IN Brief:
- EIT Food surveyed 19,954 consumers across 18 European countries for the first chapter of its 2026 Trust Report series.
- Health is the strongest stated driver of dietary change, but affordability and entrenched habits are the main barriers.
- Interest in sustainable eating continues to decline, with only 48% saying they eat a sustainable diet.
Health is now Europe’s leading food-choice driver, but that has not translated into a broad shift in what people actually eat. That is the central finding from EIT Food’s latest consumer research, which surveyed 19,954 people across 18 European countries and found that 51% want to eat more healthily even as affordability pressures and entrenched habits continue to shape daily decisions.
The report shows that sustainability has slipped down the hierarchy. In 2021, 76% of respondents said they wanted to live sustainably. By 2025, that figure had fallen to 69%. When it comes to food specifically, only 48% believe they eat a sustainable diet, suggesting that environmental intent is weakening in practice as household budgets remain under pressure.
The gap between intention and behaviour is equally sharp on health. Europeans broadly recognise the downsides of salty, fatty, sugary, or processed foods, but only around a third say they actively avoid them. The data also points to continued under-consumption of fruit, vegetables, and fibre, indicating that awareness is not the main problem. The obstacle is execution.

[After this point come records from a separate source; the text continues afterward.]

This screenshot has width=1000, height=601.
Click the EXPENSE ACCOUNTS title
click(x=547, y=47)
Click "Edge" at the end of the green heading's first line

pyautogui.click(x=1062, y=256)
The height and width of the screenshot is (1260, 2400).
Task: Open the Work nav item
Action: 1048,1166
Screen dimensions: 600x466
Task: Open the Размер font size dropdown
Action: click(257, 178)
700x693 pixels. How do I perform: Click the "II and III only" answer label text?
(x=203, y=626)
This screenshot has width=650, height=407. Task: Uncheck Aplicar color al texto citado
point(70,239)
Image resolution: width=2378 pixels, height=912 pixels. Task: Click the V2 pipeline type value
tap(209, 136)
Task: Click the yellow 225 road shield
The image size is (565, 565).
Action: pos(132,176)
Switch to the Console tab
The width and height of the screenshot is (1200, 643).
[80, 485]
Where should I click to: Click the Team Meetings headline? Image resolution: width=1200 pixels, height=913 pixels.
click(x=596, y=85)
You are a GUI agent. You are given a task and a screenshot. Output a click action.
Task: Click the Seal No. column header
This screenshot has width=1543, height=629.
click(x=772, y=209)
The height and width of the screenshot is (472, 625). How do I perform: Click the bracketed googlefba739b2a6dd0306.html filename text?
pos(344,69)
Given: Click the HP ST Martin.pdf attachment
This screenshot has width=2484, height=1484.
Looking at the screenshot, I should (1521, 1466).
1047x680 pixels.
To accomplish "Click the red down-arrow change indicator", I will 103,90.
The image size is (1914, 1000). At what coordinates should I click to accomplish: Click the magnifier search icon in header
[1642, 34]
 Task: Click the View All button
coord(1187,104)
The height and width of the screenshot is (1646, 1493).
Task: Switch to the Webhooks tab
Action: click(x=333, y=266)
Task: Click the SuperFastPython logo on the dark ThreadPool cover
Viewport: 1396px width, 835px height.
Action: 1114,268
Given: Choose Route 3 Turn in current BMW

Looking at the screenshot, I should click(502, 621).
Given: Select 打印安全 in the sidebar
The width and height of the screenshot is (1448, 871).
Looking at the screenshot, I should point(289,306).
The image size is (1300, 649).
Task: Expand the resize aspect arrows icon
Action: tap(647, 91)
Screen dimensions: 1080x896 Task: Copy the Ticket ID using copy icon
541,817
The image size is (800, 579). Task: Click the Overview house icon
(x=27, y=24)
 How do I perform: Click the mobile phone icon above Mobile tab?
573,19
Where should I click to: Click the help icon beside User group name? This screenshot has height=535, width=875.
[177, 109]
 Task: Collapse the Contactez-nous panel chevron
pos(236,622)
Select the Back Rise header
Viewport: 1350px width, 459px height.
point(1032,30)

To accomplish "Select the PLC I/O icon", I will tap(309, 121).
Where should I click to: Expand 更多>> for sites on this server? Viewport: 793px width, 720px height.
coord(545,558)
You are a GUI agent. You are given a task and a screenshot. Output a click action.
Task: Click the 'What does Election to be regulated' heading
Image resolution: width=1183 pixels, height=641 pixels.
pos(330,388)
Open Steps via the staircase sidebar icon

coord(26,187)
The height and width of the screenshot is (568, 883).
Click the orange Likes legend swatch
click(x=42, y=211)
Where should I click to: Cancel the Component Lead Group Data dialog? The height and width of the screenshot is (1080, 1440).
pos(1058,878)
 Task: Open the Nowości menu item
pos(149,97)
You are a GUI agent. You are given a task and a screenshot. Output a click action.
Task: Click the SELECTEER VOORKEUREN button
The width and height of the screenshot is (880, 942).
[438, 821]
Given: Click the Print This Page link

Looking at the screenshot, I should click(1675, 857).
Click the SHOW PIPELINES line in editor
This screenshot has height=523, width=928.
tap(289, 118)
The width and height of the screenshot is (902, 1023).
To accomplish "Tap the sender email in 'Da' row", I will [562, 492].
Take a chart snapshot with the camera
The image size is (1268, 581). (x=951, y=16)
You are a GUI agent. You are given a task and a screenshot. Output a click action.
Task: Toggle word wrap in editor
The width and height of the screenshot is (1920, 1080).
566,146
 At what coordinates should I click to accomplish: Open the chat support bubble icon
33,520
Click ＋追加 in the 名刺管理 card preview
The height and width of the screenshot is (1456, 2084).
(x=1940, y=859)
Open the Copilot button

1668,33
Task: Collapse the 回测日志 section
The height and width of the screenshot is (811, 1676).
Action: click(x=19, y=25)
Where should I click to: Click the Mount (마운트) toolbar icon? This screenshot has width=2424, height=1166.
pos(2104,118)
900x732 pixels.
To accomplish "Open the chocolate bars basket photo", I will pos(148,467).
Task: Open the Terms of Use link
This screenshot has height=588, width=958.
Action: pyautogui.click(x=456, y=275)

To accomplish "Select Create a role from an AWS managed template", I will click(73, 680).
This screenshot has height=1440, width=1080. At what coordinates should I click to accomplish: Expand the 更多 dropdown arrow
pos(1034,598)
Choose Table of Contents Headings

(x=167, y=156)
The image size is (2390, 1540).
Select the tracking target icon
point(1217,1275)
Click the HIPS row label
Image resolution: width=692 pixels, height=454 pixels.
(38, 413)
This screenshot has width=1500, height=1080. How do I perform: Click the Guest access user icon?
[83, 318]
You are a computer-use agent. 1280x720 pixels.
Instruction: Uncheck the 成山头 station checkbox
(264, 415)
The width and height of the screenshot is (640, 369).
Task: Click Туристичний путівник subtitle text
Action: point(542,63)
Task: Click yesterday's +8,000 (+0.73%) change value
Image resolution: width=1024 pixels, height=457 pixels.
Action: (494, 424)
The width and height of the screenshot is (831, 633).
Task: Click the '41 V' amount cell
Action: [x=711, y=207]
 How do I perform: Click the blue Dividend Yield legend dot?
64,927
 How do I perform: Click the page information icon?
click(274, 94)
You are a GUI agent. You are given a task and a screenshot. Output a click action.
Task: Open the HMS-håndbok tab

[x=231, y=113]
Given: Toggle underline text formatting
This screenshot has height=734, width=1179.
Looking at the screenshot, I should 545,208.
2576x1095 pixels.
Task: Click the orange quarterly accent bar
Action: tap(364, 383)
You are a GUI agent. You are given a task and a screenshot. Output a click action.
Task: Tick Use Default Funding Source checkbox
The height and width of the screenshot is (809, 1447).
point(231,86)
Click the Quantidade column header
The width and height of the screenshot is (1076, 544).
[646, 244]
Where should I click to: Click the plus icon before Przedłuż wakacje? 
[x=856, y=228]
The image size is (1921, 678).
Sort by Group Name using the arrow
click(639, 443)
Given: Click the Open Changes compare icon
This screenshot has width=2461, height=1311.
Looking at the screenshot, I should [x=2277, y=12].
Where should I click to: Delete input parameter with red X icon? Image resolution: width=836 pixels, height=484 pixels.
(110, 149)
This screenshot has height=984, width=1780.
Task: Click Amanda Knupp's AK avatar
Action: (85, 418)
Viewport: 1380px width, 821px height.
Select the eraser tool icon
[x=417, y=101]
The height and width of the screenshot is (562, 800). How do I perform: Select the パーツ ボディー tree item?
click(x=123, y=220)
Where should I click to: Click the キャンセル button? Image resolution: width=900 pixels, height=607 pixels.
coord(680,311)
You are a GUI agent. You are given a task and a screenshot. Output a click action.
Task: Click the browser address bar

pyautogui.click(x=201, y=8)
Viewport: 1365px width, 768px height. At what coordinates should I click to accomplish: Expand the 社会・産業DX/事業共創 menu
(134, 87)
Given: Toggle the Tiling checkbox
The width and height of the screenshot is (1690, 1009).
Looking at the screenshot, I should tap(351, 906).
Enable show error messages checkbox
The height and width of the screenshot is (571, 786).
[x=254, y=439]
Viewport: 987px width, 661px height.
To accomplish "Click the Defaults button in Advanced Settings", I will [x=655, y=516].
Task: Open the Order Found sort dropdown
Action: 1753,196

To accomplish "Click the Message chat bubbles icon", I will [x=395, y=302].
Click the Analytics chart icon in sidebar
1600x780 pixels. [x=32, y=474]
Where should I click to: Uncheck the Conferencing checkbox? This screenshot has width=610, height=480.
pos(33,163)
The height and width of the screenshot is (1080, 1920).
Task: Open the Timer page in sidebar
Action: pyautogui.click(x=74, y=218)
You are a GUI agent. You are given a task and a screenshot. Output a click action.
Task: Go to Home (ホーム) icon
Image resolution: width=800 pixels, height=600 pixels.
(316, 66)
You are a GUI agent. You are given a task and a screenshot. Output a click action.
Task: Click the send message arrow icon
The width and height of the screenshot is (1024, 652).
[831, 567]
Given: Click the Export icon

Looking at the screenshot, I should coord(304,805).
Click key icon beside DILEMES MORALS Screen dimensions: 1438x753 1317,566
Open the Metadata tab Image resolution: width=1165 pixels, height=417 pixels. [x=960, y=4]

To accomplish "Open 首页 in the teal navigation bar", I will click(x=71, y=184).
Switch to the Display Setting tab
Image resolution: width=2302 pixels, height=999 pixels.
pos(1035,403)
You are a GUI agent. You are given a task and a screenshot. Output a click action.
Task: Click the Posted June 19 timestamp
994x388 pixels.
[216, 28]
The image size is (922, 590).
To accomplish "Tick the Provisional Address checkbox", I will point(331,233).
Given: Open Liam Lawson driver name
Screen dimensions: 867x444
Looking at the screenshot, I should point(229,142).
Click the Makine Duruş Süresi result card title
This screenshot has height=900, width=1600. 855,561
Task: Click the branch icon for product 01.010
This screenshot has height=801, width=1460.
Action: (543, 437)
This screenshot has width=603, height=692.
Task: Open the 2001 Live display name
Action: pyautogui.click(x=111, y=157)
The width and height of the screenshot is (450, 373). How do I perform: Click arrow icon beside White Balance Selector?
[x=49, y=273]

EIT Food identifies affordability and difficulty in breaking established routines as the two biggest constraints. The picture that emerges is not one of consumer confusion, but one of friction. People know what they would prefer to do, but the structure of everyday food choice — price, habit, convenience, and repetition — is proving harder to shift than intent alone.
There is a generational divide, though it is not a simple one. Younger consumers are more open to sustainable food innovation, more receptive to ideas such as regenerative agriculture, and more likely to buy organic or ethically sourced products. At the same time, they report some of the strongest barriers to changing their diets and some of the lowest feelings of control over doing so.
Klaus G. Grunert, professor of marketing at Aarhus University and lead of the EIT Food Consumer Observatory, said: “This research shows that Europeans largely understand what healthier and more sustainable eating looks like, but intention alone is not enough. Health is the strongest driver of food choices, yet affordability pressures and entrenched habits continue to shape what people actually eat.”
The report was based on fieldwork carried out in July and August 2025. Its findings suggest that the centre of gravity in Europe’s food debate is shifting. Sustainability remains present, but for now it is increasingly filtered through a harder calculation built around price, routine, and what people feel able to change this week rather than what they say they want to change over time.